Whole Foods deal is another step in the evolution of Amazon: UBS

Amazon just announced its biggest deal yet, and Wall Street loves it.

The e-commerce giant announced a deal to acquire Whole Foods Market for $13.7 billion cash or $42 a share Friday morning.

Amazon shares traded up 2.4 percent Friday, while grocery and retailer stocks plunged on the news. Kroger declined 9.2 percent, Wal-Mart fell 4.7 percent, Costco fell 7.2 percent and Target traded down 5.1 percent respectively.

The purchase "gives Amazon a launching pad not just for food but possibly drugs as well where customers aren't willing to wait even a day. Some won't survive," Belpointe chief strategist David Nelson wrote in an email.

Even a famous short seller is applauding the acquisition.

"It means that Amazon understands the need for omni-channel retailing and they are dedicated to be all things to all people. There are still some goods that need physical stores and food is one of them," Citron Research's Andrew Left wrote in an email. "When Amazon enters a market, they do it thoughtfully with focus on the customer. … Amazon just rocks. Nothing else to be said."

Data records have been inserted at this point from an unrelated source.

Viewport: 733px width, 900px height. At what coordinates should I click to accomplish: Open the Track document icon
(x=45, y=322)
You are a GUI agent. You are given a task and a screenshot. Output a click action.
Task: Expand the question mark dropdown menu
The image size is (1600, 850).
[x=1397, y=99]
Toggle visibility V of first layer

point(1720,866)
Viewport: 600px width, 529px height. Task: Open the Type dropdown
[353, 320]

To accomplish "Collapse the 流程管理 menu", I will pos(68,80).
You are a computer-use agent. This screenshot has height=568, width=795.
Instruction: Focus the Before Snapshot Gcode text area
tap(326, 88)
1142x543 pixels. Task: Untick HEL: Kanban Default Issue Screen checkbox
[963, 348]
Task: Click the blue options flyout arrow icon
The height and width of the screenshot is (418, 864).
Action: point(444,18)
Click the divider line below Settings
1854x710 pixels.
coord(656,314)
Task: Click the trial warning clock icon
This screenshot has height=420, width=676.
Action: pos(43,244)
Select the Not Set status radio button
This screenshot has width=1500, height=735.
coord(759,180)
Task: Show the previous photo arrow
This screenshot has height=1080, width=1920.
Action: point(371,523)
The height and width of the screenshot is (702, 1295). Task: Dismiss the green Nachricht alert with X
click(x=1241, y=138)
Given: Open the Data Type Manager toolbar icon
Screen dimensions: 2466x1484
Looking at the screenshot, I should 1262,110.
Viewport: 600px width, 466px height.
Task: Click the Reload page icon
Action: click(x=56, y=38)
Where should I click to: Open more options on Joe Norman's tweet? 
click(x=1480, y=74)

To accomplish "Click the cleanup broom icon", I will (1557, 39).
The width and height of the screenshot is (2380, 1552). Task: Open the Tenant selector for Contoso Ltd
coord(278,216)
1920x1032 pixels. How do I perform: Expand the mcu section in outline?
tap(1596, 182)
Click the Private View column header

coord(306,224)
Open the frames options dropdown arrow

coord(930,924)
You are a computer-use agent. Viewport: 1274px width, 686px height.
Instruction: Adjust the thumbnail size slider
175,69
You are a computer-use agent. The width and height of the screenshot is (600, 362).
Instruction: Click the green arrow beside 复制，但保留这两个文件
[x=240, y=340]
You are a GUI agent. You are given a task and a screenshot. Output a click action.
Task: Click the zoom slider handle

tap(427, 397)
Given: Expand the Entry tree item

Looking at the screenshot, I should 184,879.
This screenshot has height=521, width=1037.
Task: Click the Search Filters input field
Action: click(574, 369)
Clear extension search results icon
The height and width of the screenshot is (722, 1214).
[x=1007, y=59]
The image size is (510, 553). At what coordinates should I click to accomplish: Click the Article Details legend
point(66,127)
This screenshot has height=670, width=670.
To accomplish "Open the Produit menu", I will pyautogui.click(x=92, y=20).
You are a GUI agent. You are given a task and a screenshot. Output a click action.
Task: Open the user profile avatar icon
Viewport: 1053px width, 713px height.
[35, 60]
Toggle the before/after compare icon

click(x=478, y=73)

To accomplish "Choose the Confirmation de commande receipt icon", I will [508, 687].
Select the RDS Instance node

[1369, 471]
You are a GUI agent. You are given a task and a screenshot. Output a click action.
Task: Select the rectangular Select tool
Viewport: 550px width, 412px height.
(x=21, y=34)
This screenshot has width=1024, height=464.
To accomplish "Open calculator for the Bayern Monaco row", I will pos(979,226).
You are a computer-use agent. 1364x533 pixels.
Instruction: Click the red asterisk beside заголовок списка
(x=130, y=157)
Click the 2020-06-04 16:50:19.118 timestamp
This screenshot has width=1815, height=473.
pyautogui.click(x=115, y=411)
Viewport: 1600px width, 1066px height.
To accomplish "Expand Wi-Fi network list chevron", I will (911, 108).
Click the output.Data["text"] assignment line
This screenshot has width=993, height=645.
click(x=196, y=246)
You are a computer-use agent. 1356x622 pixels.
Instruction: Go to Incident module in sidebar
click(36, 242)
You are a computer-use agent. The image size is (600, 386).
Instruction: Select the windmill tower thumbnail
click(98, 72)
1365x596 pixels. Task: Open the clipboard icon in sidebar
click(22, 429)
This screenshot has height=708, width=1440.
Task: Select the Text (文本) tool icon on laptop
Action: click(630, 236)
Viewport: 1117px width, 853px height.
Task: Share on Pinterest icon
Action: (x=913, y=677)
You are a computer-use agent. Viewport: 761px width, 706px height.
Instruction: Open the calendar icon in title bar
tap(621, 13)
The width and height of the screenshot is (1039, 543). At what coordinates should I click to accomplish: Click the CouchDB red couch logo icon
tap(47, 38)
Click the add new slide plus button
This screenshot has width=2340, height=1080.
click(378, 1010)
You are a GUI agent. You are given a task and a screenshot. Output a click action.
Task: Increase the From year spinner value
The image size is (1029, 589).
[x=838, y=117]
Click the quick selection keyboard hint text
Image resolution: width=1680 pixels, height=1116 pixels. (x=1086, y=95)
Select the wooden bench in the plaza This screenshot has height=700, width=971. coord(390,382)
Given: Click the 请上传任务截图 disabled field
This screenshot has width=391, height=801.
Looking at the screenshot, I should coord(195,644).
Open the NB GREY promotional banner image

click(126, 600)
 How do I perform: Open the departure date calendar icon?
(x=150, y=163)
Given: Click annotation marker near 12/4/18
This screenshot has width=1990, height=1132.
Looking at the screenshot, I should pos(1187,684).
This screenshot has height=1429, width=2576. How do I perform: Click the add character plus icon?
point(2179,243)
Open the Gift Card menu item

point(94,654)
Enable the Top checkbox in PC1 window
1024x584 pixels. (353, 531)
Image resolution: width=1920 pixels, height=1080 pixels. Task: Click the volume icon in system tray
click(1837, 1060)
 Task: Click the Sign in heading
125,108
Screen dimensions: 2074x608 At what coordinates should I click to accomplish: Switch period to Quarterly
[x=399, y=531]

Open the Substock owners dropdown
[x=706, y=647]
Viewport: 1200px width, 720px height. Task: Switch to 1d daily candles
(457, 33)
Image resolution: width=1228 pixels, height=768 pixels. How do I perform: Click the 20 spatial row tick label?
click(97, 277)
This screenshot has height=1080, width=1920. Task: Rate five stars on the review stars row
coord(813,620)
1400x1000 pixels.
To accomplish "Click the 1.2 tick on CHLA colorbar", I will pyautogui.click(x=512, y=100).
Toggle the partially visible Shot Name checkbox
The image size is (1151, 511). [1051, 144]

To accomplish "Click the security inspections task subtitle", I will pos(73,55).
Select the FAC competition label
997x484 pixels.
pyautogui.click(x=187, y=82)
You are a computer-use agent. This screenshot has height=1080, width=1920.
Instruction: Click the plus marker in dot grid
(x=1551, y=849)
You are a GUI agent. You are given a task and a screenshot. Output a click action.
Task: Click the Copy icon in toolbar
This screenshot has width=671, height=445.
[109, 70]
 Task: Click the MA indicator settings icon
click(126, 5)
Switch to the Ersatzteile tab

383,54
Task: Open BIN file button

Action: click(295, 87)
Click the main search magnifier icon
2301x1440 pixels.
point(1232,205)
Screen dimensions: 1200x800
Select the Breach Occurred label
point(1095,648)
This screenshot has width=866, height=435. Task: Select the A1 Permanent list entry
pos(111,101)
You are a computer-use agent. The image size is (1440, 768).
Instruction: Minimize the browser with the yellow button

JPMorgan analyst Doug Anmuth says Amazon will innovate the customer buying experience in Whole Foods Market stores.

"We believe AMZN can work to transform the physical retail experience. We are seeing very early signs here across AMZN Bookstores and the Amazon Go store in Seattle," he wrote in a note to clients. "The checkout-free experience in Go is not yet ready for prime-time as it is still only being beta-tested by AMZN employees, but we believe the Go technology could be rolled out to physical retail, including Whole Foods, over time."

To be sure, there were some skeptics.

"Amazon is an internet company, not a low-margin bricks & mortar grocery company," said Fred Hickey, editor of High Tech Strategist. "It's a concern that Amazon could get bogged down with Whole Foods, a struggling chain of 450 grocery stores. AmazonFresh was supposed to be their vehicle to move into that business. In their never-ending search for growth, Amazon seems to be moving further & further afield from their core competency."

Some on Wall Street predicted this big entry into the food business.

Instinet analyst Anthony DiClemente presciently wrote a report Thursday that Amazon would disrupt grocery business next and that justifies its surging price.

The grocery industry remains one of the "largest and most under-penetrated markets" for the company, he wrote in the note to clients.

With grocery and retailer shares plunging after the deal news it looks like market believes Amazon's disruptive ability now, too.